- Directed by: Jon H. Else
- Produced by: Richard Berge
- Starring: Kenneth 'Spike' Kirkland
- Edited by: Jay Boekelheide
- Music by: Richard Wagner
- Production company: Independent Television Service
- Distributed by: PBS (TV) Direct Cinema
- Release date: January 22, 1999 (Sundance Film Festival);
- Running time: 55 minutes
- Country: US

= Sing Faster: The Stagehands' Ring Cycle =

1999 documentary film

Sing Faster: The Stagehands' Ring Cycle is a 1999 documentary film directed by Jon H. Else, that explores the work – and leisure activities – of a crew of stagehands at the San Francisco Opera, as they prepare and rehearse for a production of Richard Wagner's complete Der Ring des Nibelungen (The Ring Cycle). The cycle, a set of four operas with a combined performance time of seventeen hours, is regarded as the most ambitious production an opera company can mount. The film was distributed by the American Public Broadcast Service as part of its Independent Lens series.

==Synopsis==
The film documents preparations for the production of The Ring Cycle one month prior to opening night, two weeks prior, and on opening night. While the cast and orchestra rehearse their performances, the stagehands (members of IATSE Local #16) rehearse cues for lighting, fog, and the choreographed movement of large set pieces, some requiring twenty people to position – including a two-ton, smoke-belching, articulated dragon head. During scenes, the stagehands relax backstage by playing cards, watching television, and knitting, while occasionally wishing for the cast to "sing faster" so that they can proceed with their work between scenes.

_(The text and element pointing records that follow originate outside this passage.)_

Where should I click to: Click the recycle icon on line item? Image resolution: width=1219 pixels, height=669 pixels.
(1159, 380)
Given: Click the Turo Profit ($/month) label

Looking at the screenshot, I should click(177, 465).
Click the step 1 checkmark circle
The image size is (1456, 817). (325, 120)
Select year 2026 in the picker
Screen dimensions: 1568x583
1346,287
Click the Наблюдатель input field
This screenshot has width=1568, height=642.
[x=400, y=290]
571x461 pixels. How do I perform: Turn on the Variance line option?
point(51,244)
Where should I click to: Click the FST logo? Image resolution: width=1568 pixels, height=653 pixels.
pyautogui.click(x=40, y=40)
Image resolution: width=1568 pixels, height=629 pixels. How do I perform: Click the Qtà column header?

Throughout the film, principal stagehand Ken "Spike" Kirkland provides a synopsis of the operas, with his own commentary. In the film's finale, a sixty-second time-lapse sequence shows the full opening night performance.

==Production==
The majority of the film was shot on a single 16mm camera, using Fuji 500 ASA film, in a 4:3 aspect ratio. The time-lapse shots were recorded with an Arriflex camera mounted to a rail of the theater balcony. Music from the stage production was paired with the footage of the stagehands' work. Though the footage was shot in 1990, the film was not completed until 1998.

==Release and reception==
The film was released on January 22, 1999 at the Sundance Film Festival, where it received the Filmmaker’s Trophy. It was later broadcast as part of the first season of the PBS series Independent Lens on September 27, 1999.

In 2000, the film won a News & Documentary Emmy Award "for outstanding informational or cultural programming".

Reviewer Allan Ulrich, writing for The San Francisco Examiner, declared that "one could scarcely imagine a more energizing or enlightening introduction to Wagner's Der Ring des Nibelungen than Jon Else's 60-minute documentary". Oxford University Press called the film "as much fun for opera-haters as for opera-lovers".